LITTLE CURRENT—A decision made by the Manitoulin Planning Board to file a formal appeal to the Ontario Municipal Board (OMB) regarding a zoning bylaw amendment made by the Northeast Town council has prompted the council to carry a motion directing town staff to explore options of leaving the Manitoulin Planning Board. The decision has also left Northeast Town Mayor Al MacNevin reaching out to other municipal leaders, looking for support in having the board withdraw its motion to appeal the zoning decision with the OMB.

Though the discussion regarding the motion was carried out in camera at last Tuesday’s council meeting, Mayor MacNevin explained to The Expositor the reason behind the motion.

“We want staff to look at different options from leaving the planning board to perhaps changing the representation on the board,” Mayor MacNevin commented, adding that the board is currently composed of 11 representative from each of the nine municipalities on the Island and two from the unincorporated townships. “Each individual on the board gets one vote regardless of size or population. We just want to see what other options we have because we are not happy with this appeal.”

“It is not proper for a board that is supposed to just deal with severances and consent to make zoning decisions,” continued Mayor MacNevin. “Zoning decisions have always been by municipalities, it is not right for the board to try and be convening through a back door. I will also be in contact with the different Island mayors and reeves, looking for support in having the planning board withdraw their appeal.”

The Expositor previously reported that the Northeast Town council carried a motion on August 6, approving a zoning bylaw amendment to allow for four residential units on the second floor of the building that houses the Turner’s Home Store located on Vankoughnet Street East, in an industrial zone.

An industrial building is permitted one apartment for a caretaker or owner per business.

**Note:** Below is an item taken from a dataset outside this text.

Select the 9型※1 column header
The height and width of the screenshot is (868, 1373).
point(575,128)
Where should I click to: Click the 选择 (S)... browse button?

Since the building houses three businesses, there were three apartments, however Kilganan Group owner Jib Turner wanted to add an additional apartment and allow the apartments to be available for rent to the community.

Mr. Turner told council that due to the housing shortage in Little Current he wanted to assist the community.

Council carried the motion, despite the mixing of residential in an industrial zone because of the need for housing in Little Current.

The Manitoulin Planning Board sent a letter to the Northeast Town on Wednesday, August 28 informing the town that the board would be appealing the council’s decision to the OMB.

“The Manitoulin Planning Board states that with the approval of this bylaw it is considered there will be major noise and safety issues due to the heavy truck traffic at all hours and no sidewalks for pedestrians and the close proximity to extensive fuel storage in this area that are not compatible with residential uses that would be permitted by this bylaw,” states the motion from the planning board, contained in its letter to the town.

“The main issue here is that the planning board is challenging a motion council made in good faith,” continued Mayor MacNevin. “It doesn’t make any sense. The planning board’s role is to process and give recommendations, after that it’s our job to make decisions. The stuff about no sidewalks, for example, is ridiculous—90 percent of our municipality doesn’t have sidewalks, but that’s not even the issue here, the issue is that it’s not their decision and they are stepping out of their role.”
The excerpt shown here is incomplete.